Chase Bank: The Truth that Limps and the Falsehood that Flies

FRIDAY FEBRUARY 21 2020

Photo credits: Nation Media

BY GEORGAS JANATA

The Falsehood that Flies

Had our paths crossed on April 6th 2016, and had you told me then that Chase Bank was just a single nostril above the water, I would have told you then that until I reached hither my finger, and beheld the hands where the nails had gone through, and reached hither my hand, and thrust it into the side where the blood and water had gushed, I would rather be of little faith.

For as Kenyan banks go, Chase had earned its stripes as one of the most stable, mid-tier banks. Heavy on the affairs of those at the bottom of the pyramid, and high on the hit parade of the SME, its net profit had topped 2.6bn shillings by March 2016, 300m bucks over and above its top line the previous December.

It was Jonathan Swift who, in a moment of sudden realisation, famously remarked that “Falsehood flies, and the Truth comes limping after it.” In April 2016, what had begun as a touch of rumour on some WhatsApp groups – that the bank had dug itself into some spot of trouble – erupted on Twitter; and thereafter spread, within days, like a bad case of measles in a country school. Falsehood flew.

To understand the bank’s narrative at the time, one had to understand what a special purpose vehicle (SPV) is.  This is an orphan company, formed for purposes of raising limited or non-recourse finance for a specific project. With a separate legal entity, the SPV owns assets and liabilities. The project finance is an off-balance sheet transaction, and the entity is regarded as insolvency remote. Therefore, SPVs may be formed for risk isolation purposes.

But to “begin from the beginning”, Chase Bank had earlier on – through the Chase Iman –  diversified into Islamic banking. Islam thumbs up a nose at conventional bonds. One, because they charge interest. Two, because they may be used to finance activities which Sharia law expressly forbids.

To skirt around these two realities, Islam proposes its own version of the conventional bond – the Sukuk. Unlike the conventional bond, the Sukuk’s pay-out to investors assumes the form of profits rather than interest, the profit itself being derived from a tangible asset.

Like a sheet anchor, the SPV sits at the nub and core of the Sukuk.
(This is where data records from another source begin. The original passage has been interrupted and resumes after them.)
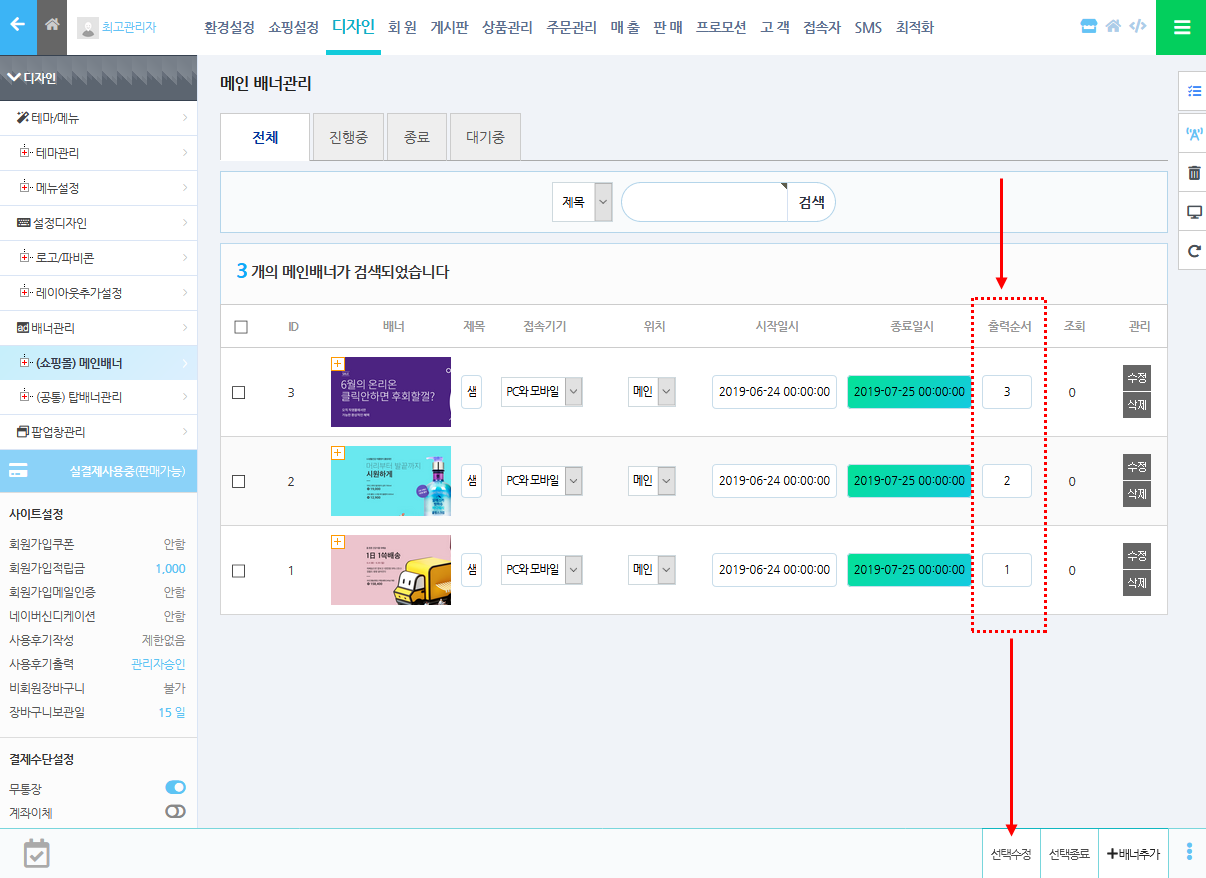Click the monitor preview icon on the right sidebar
The image size is (1206, 878).
(x=1192, y=211)
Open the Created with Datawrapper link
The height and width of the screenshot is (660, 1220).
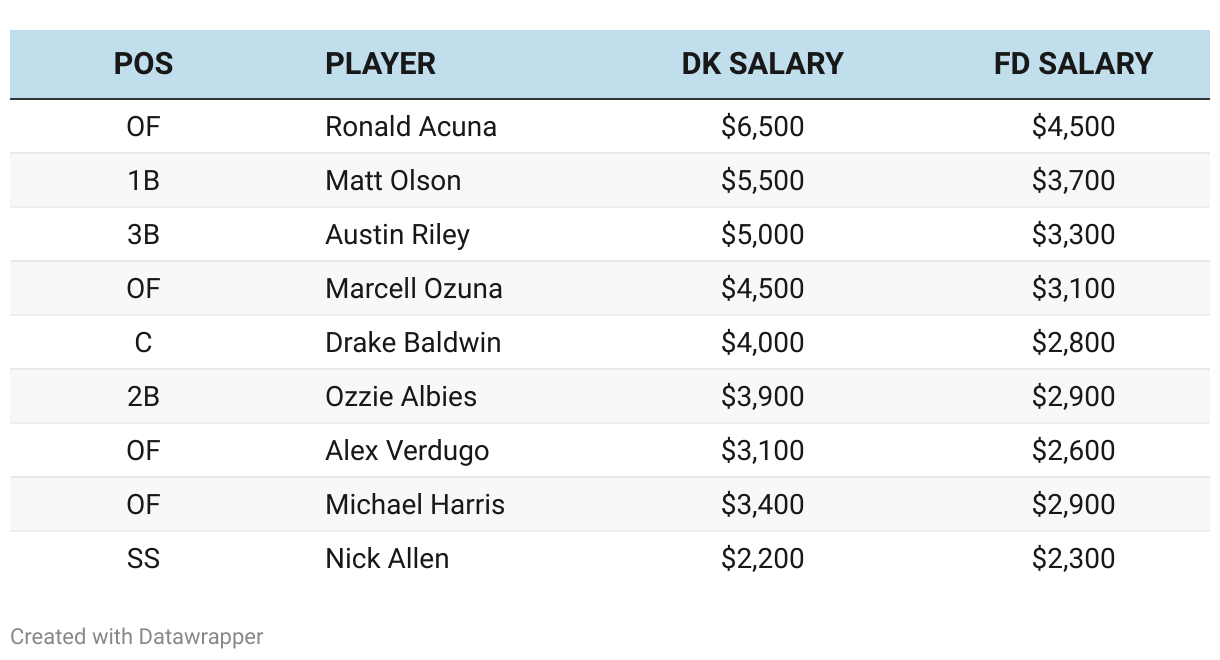[x=137, y=636]
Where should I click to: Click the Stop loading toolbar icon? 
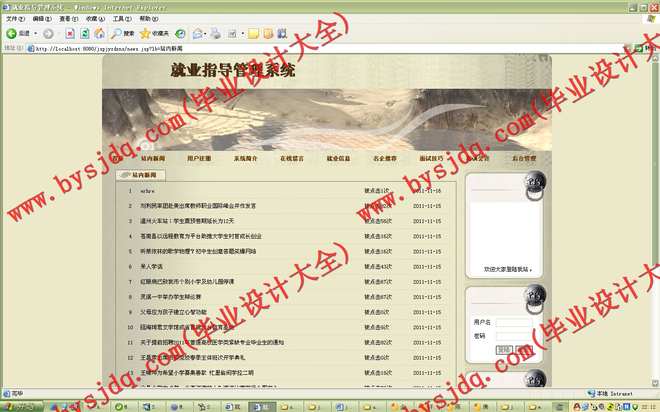[x=69, y=33]
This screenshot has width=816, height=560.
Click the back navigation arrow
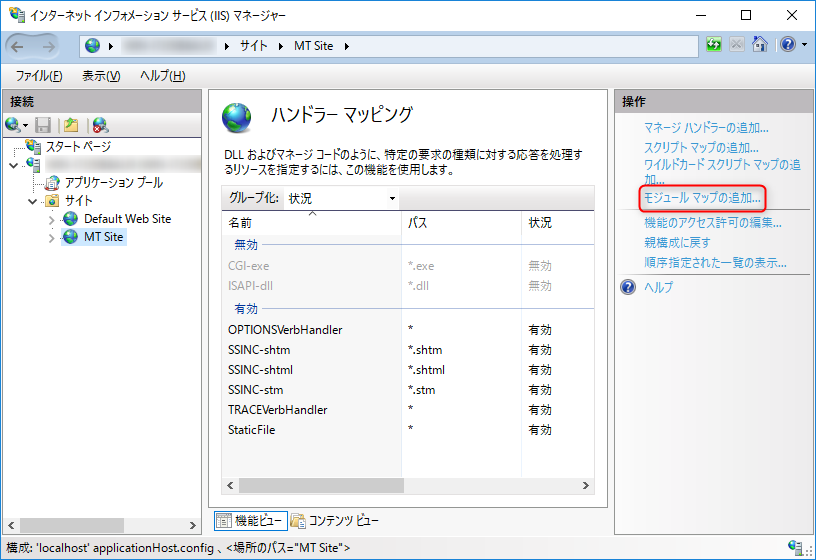21,46
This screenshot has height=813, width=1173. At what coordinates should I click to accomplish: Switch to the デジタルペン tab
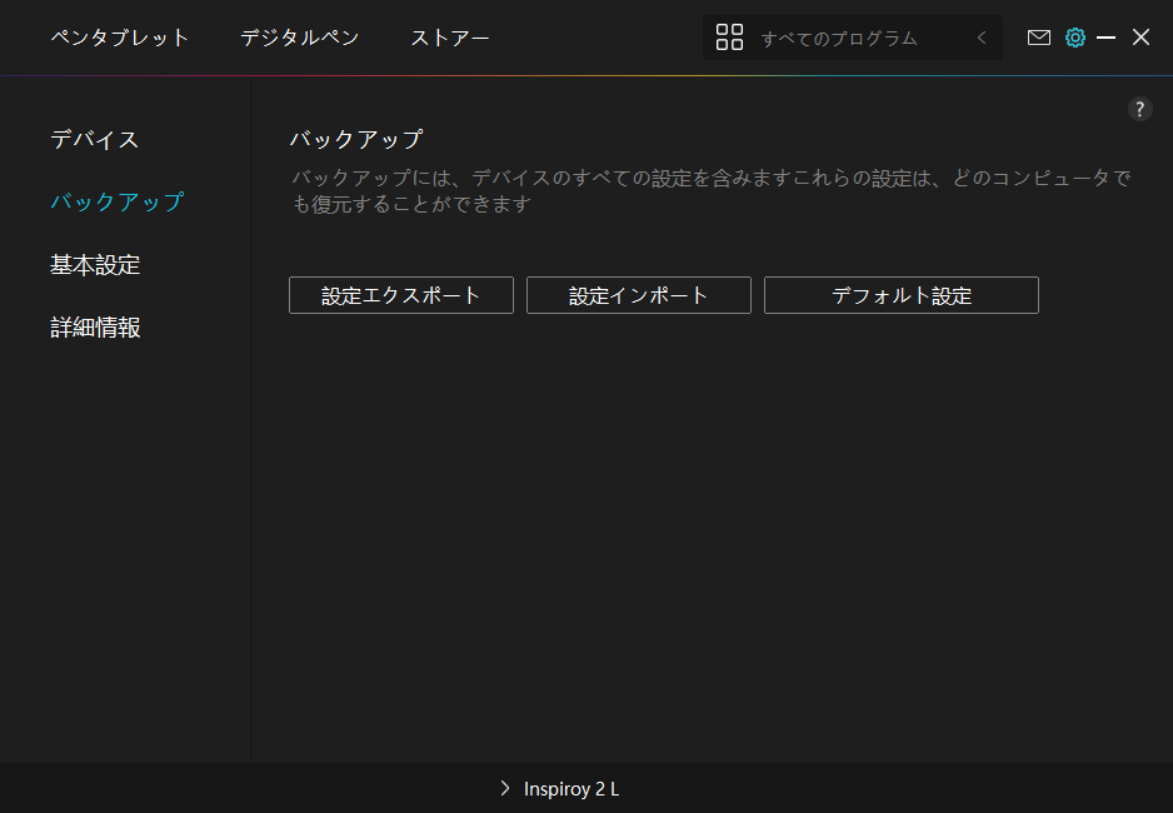click(299, 38)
The originator forms an SPV, which then issues a Sukuk. Funds raised through the Sukuk are used to purchase a tangible asset from the originator. Given its bankruptcy remoteness, the SPV shields these assets from creditors should the originator experience distress. The SPV leases those assets back to the originator, who in turn passes the income obtained from the lease to the holders of the Sukuk. At the point of maturity, the originator purchases the assets from the SPV at its nominal price.

But Chase’s diversification into Islamic banking appears to have been more of the beginning of its end, rather than the beginning of the beginning. 2016, which appears to have been the end of its beginning, its auditors demanded that the bank charges its Islamic banking assets. Up to that point, and with the approval and validation of its auditors, the bank had categorised its Islamic banking assets under the ‘other assets and interest receivable’ entry in the balance sheet. In 2015, the assets under this entry were valued at 7.9bn shillings.
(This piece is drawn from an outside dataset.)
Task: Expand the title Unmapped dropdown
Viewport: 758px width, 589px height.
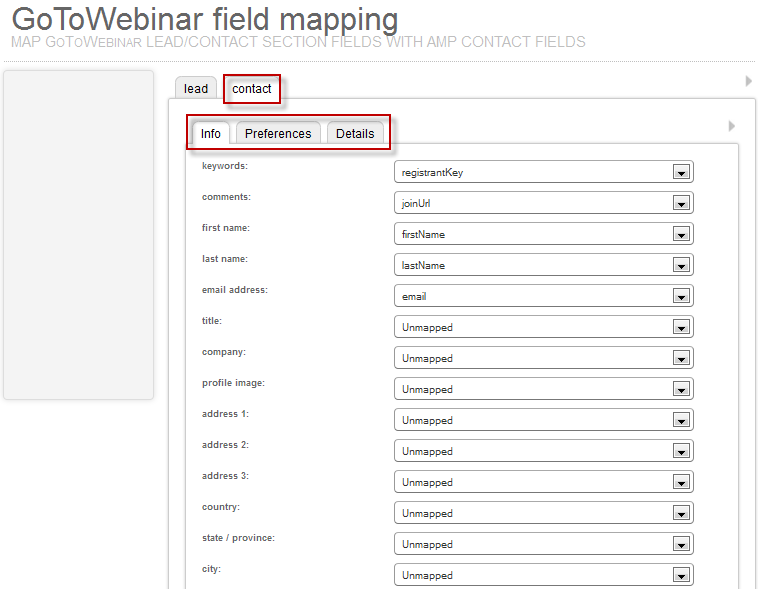Action: [x=543, y=327]
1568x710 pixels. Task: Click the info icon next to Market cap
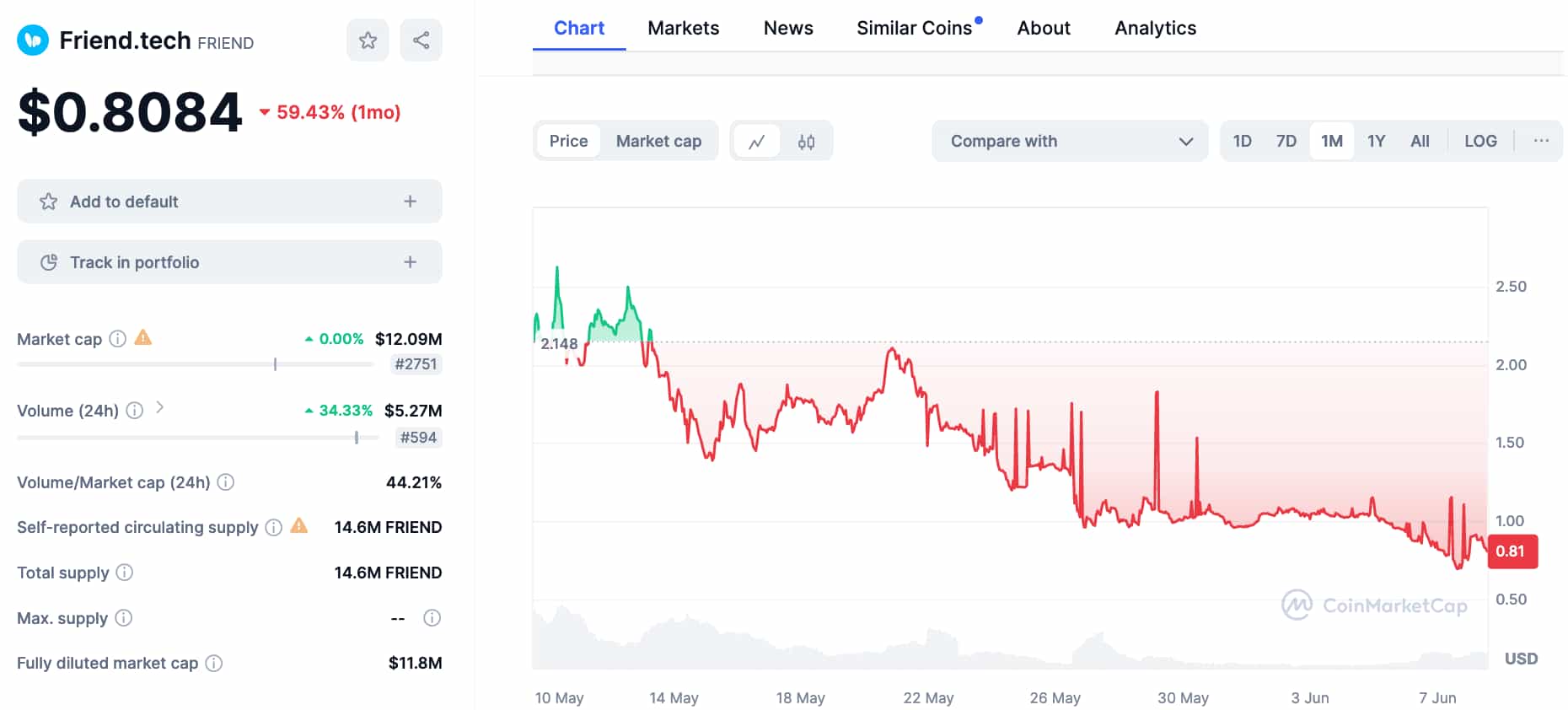[118, 339]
The bank protested that doing so would turn them into loans, necessitating an increase in loan provisions. Charging the assets would also incur monthly interest costs, in violation of Islamic banking principles.

Nevertheless, the auditors’ position, which also mirrored that of the CBK, prevailed. Forced to restate its financial statements, the bank’s loan impairment costs rose from 757m to 2.1bn. This had the effect of transforming its earlier reported profit into a Sh743 million loss. In a capsule, the narrative that leaked out on the social graph is that the bank had underreported insider loans of up to 7.9bn shillings, resulting into a weak financial position, as manifested  by an actual loss of Sh743 million.
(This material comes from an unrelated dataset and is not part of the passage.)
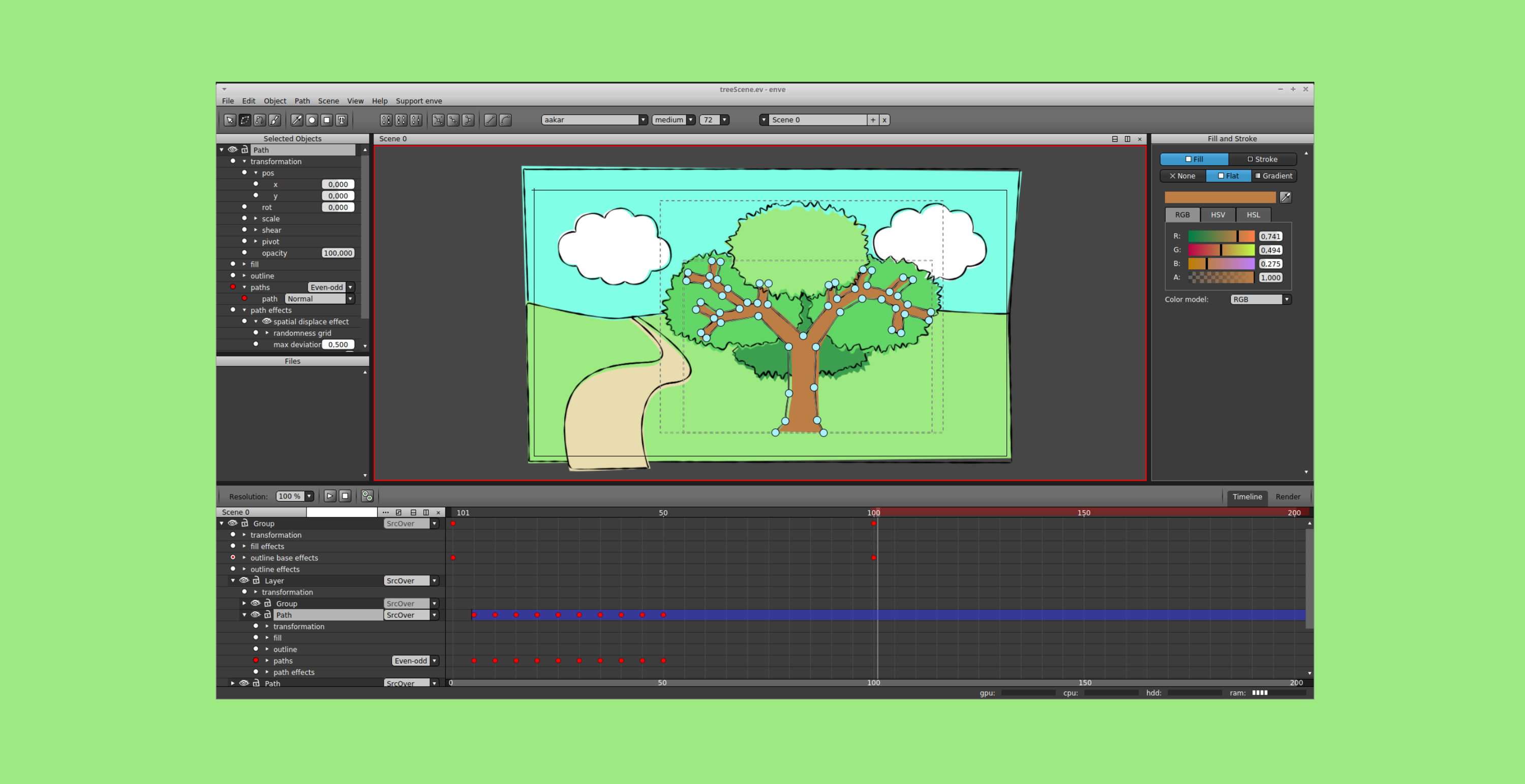Screen dimensions: 1525x784
Task: Open the Path menu
Action: [302, 101]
This triggered panic withdrawals by its customers, leading to a massive bank run. With no reserves to sustain the panic withdrawals, the bank turned to the CBK for emergency liquidity of up to 10bn shillings, but the CBK turned up its nose at that request, and placed it under the care of the Kenya Deposit Insurance Corporation. In doing so, the CBK put out a statement that “Chase Bank Limited experienced liquidity difficulties, following inaccurate social media reports…”

Continues…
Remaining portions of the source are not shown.